KISSIMMEE, FL - Lesions caused by multiple myeloma can be detected by an artificial intelligence (AI) algorithm on whole-body CT exams, according to a presentation given on June 11 at the annual Society for Imaging Informatics in Medicine (SIIM) conference.
Researchers from the Mayo Clinic in Rochester, MN, have developed a deep learning-based method for identifying these lesions. In testing, their model was highly sensitive and specific for detecting multiple myeloma lesions.
"We developed an end-to-end deep-learning model that can detect multiple myeloma lesions on whole-body CT scans," said presenter Dr. Shahriar Faghani, a postdoctoral research fellow.
Multiple myeloma is the second-most common hematological neoplasm. It is traditionally diagnosed and treated based on evident end organ damage. Bone destruction is a hallmark of this form of cancer and is present in approximately 80% of newly diagnosed patients, according to Faghani.
Bone destruction is identified on CT exams as lytic lesions in the axial and proximal appendicular skeleton. As the extent of lytic bone disease reflects the grade of tumor burden, recent recommendations from the International Myeloma Working Group consider the radiographic presence of osteolytic bone lesions to be a myeloma-defining event, he said.
Low-dose whole-body CT is recommended as the initial staging modality for detecting bone involvement in patients with newly diagnosed multiple myeloma. It's also recommended when disease relapse is suspected, according to Faghani. However, it can be time-consuming and challenging to detect multiple myeloma lesions on whole-body CT exams.

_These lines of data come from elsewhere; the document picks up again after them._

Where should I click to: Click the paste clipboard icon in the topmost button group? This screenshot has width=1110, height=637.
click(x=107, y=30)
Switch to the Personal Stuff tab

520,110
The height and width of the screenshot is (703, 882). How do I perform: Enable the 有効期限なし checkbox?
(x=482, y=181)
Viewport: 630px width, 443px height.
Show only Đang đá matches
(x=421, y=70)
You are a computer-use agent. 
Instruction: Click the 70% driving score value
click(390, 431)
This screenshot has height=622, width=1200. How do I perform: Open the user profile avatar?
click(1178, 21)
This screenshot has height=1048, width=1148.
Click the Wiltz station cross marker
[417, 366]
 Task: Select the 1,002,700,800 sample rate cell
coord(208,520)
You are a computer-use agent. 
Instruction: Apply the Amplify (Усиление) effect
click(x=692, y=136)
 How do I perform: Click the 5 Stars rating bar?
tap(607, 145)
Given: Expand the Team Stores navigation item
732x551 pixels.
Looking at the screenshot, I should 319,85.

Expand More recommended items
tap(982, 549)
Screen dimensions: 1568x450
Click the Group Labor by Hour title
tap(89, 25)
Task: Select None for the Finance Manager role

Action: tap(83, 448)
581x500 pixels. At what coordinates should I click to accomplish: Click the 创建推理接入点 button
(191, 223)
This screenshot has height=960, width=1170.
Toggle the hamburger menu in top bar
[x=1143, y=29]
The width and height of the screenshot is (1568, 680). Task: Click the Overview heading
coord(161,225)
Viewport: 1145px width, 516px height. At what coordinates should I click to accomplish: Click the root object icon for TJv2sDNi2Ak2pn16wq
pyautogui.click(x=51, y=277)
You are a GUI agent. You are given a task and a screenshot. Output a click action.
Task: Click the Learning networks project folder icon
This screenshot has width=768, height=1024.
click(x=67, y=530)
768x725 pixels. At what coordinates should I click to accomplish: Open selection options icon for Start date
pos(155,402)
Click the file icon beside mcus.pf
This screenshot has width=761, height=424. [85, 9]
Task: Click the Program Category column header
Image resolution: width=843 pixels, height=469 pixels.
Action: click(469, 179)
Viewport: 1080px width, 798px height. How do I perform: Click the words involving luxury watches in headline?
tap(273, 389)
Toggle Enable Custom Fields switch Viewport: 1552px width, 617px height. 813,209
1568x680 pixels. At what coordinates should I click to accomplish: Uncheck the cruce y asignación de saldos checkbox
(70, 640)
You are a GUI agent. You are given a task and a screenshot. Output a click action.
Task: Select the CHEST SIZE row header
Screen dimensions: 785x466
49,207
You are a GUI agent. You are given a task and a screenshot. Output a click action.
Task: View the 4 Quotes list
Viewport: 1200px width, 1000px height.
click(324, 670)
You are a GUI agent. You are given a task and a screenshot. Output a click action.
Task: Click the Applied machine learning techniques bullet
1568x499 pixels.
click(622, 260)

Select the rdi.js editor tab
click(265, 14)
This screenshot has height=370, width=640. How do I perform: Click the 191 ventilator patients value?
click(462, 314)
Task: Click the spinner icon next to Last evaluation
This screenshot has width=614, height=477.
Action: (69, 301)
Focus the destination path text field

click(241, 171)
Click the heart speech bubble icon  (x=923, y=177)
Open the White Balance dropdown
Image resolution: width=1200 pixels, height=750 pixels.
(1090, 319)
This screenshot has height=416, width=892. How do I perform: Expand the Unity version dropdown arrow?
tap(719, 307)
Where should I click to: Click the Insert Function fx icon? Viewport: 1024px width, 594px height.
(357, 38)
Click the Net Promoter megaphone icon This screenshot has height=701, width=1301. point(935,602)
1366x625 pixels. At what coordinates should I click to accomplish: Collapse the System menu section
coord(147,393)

Hypothesizing that AI could aid in diagnosing these lesions, researchers used a dataset of 40 patients to develop a method that combines two distinct deep-learning models: one for bone segmentation and one for lesion detection. A U-net bone segmentation model was trained to segment the osseous skeleton and reduce background noise to enhance the performance of the lesion detection model. The lesion detection model used a you-only-look-once (YOLO) approach.
Of the 40 patients with pathologically confirmed multiple myeloma, images from nine patients were used to train the bone segmentation model, and images from one participant were used for testing. The lesion detection model -- a YOLO object-detection algorithm -- was developed using images from the remaining 30 subjects. (Images from 24 patients were used for training, and images from six participants were used for testing.)
After CT image slices were randomly selected from the skull base to the mid-femur for the training dataset, two musculoskeletal radiologists then annotated the subsequent slices by drawing a bounding box around most lesions. These annotations were used during algorithm training.
In testing, the model performed yielded a Dice coefficient score of 0.94. It also performed well for detecting lesions, yielding 88% sensitivity and 86% specificity.
"To the best of our knowledge, there are no other studies for multiple myeloma lesion detection on whole-body CT scans," Faghani said.
Faghani noted that although the model was trained on vertebral and pelvic lesions, it can detect lesions present on other skeletal muscles.
In the next phase of evaluation, the researchers plan to perform external validation of the model.